#### [INPUT DATA]

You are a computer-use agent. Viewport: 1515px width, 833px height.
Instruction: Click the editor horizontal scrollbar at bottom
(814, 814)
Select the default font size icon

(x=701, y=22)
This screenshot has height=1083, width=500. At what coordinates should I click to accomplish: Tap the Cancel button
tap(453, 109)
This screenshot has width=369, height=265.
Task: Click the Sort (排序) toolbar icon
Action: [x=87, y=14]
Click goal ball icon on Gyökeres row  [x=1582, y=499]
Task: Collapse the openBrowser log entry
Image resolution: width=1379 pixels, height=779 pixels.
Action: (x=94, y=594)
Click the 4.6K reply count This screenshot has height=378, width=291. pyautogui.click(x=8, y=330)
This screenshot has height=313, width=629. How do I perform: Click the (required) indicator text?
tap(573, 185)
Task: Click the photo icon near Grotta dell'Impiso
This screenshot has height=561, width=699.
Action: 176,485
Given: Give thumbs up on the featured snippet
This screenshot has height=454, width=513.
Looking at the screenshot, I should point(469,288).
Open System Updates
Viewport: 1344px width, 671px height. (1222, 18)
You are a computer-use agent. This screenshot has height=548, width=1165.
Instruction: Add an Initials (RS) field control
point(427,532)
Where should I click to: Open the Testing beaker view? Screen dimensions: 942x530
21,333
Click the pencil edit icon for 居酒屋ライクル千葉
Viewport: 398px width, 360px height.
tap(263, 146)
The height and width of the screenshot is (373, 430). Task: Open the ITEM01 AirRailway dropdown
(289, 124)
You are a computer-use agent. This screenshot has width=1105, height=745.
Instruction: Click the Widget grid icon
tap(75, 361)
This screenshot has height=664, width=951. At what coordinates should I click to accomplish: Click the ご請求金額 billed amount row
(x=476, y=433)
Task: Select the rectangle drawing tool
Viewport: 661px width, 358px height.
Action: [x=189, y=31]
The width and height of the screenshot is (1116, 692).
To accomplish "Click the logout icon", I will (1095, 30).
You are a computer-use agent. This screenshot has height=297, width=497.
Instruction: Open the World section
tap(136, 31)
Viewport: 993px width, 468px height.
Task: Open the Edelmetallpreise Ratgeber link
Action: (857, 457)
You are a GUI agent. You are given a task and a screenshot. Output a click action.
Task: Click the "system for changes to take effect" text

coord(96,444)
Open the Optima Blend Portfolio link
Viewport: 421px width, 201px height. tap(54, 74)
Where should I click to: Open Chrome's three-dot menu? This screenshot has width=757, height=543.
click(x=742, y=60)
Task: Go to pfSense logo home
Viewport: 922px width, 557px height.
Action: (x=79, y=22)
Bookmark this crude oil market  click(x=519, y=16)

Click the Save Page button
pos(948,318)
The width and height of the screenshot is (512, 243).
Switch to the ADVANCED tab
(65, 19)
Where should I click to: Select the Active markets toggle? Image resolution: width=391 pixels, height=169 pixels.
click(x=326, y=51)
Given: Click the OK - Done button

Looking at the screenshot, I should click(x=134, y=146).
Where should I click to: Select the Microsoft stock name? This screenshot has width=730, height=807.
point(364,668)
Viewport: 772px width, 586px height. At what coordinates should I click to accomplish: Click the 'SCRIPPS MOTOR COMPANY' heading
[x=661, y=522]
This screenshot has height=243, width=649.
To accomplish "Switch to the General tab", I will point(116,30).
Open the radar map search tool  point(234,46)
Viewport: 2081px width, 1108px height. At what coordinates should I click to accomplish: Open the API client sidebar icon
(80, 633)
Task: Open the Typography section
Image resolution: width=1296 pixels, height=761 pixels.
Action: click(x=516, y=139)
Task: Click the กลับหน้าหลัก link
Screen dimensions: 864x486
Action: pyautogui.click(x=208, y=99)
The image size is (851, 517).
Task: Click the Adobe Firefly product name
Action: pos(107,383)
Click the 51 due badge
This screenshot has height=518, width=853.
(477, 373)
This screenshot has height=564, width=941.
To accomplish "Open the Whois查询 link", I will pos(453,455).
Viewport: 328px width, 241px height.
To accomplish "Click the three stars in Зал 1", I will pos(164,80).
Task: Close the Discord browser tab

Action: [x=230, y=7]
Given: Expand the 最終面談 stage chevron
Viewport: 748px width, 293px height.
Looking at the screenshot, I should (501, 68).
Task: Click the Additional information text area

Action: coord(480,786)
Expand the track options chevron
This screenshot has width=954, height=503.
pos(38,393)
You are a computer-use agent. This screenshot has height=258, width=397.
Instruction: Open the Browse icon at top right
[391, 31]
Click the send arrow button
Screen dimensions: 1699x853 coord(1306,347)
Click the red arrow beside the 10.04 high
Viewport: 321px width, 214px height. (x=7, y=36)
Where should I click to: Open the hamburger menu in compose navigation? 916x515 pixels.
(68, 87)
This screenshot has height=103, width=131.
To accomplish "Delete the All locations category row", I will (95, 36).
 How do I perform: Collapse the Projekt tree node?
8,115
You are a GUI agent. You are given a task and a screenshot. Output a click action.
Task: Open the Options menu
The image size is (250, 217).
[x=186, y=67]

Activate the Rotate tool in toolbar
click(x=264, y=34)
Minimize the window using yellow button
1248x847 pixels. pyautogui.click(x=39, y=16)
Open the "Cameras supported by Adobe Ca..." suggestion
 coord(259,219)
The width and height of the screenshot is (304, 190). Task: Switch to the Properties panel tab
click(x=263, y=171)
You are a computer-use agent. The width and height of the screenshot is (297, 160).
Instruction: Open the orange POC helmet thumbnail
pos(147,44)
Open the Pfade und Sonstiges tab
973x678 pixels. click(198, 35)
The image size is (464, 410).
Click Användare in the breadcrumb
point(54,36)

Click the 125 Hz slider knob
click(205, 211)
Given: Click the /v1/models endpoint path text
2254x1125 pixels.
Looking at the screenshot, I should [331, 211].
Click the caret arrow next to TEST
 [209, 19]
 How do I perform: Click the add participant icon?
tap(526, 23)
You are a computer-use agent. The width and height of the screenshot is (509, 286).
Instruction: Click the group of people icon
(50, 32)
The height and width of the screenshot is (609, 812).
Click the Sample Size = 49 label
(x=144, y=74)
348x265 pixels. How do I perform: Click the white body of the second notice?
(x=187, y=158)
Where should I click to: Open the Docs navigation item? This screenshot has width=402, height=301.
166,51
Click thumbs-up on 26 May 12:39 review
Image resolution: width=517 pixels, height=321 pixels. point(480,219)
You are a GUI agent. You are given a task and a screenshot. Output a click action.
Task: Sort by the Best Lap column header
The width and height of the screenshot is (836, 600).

#### [CHALLENGE]
From the data above, pull out each line containing the word "arrow" and list those lines unchanged.

#### [WRITTEN RESPONSE]
Click the send arrow button
Click the red arrow beside the 10.04 high
Click the caret arrow next to TEST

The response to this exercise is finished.